> **Work to be completed**
Retype the part of the abstract on manganese and phosphorus below, starting at "In modern ocean, continental" and ending at "then to biosphere.".

> **Provided passage**
- Opening Delimiter -

Geochemical study of Mn and P in modern and Archean hydrothermal systems: its importance to activities of primitive microorganisms

概要

Biological activities have greatly altered compositions of atmosphere, hydrosphere, and lithosphere on the Earth since the rise of first life around 3.8 Ga. Early biological activities have been studied intensively using bio-essential elements, such as carbon, nitrogen, oxygen and sulfur, which are majorly present in atmosphere and hydrosphere. However, biological activities are also essentially sustained by bio- essential elements whose major reservoirs are lithosphere, such as metals in enzymes and P (phosphorus). Consequently, their supply process from lithosphere, hydrosphere to biosphere have likely controlled biological activities through time. For example, Mn (manganese) and P are essential for cyanobacteria’s activities, because “Mn cluster (Mn4CaO5)” is essentially used to split water into oxygen during photosystemⅡand P is an essential component of RNA and DNA. Yet, their transportations from lithosphere, hydrosphere to biosphere have not been certain in modern and Archean environments.

In modern ocean, continental weathering is known to be major process to transport P from lithosphere to hydrosphere. In addition, the following process from hydrosphere to biosphere have been well understood. On the other hands, large uncertainties exist for Mn leaching from lithosphere, and its mobility in hydrosphere and then to biosphere.

The Archean surface redox conditions were considered as different compared to those in modern Earth. The generally reducing surface environments might have caused different geochemical cycle of Mn. Many researchers consider that deficiencies of continental crusts also had limited P availabilities in the Archean oceans, and thus, limited biological productivities. On the other hands, P and Mn leaching from lithosphere to hydrosphere through submarine hydrothermal activities have not been studied.

- Closing Delimiter -

> **Supplied data**

- Opening Delimiter -

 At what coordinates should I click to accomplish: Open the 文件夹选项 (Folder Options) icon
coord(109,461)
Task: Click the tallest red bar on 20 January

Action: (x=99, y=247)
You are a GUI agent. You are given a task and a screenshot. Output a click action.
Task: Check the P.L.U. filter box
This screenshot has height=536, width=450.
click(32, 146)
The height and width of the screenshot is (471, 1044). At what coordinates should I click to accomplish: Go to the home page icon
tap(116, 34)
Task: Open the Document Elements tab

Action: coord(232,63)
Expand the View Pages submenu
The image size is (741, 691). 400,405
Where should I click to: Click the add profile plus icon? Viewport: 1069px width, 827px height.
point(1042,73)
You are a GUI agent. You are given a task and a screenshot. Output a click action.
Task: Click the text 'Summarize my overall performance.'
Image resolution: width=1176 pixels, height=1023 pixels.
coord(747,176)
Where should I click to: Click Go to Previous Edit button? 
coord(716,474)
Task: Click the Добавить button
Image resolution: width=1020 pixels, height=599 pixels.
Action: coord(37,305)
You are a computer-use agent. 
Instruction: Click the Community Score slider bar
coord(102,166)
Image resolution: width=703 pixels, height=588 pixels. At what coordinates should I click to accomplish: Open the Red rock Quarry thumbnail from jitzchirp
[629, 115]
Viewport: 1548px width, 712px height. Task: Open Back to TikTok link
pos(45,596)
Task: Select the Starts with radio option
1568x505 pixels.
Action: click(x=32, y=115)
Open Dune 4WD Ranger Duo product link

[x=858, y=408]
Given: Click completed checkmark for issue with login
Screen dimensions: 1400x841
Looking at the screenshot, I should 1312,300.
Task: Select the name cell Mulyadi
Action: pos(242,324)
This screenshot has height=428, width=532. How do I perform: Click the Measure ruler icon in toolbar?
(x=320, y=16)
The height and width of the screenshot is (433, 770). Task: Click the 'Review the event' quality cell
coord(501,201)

- Closing Delimiter -

> **Solution to this exercise**
In modern ocean, continental weathering is known to be major process to transport P from lithosphere to hydrosphere. In addition, the following process from hydrosphere to biosphere have been well understood. On the other hands, large uncertainties exist for Mn leaching from lithosphere, and its mobility in hydrosphere and then to biosphere.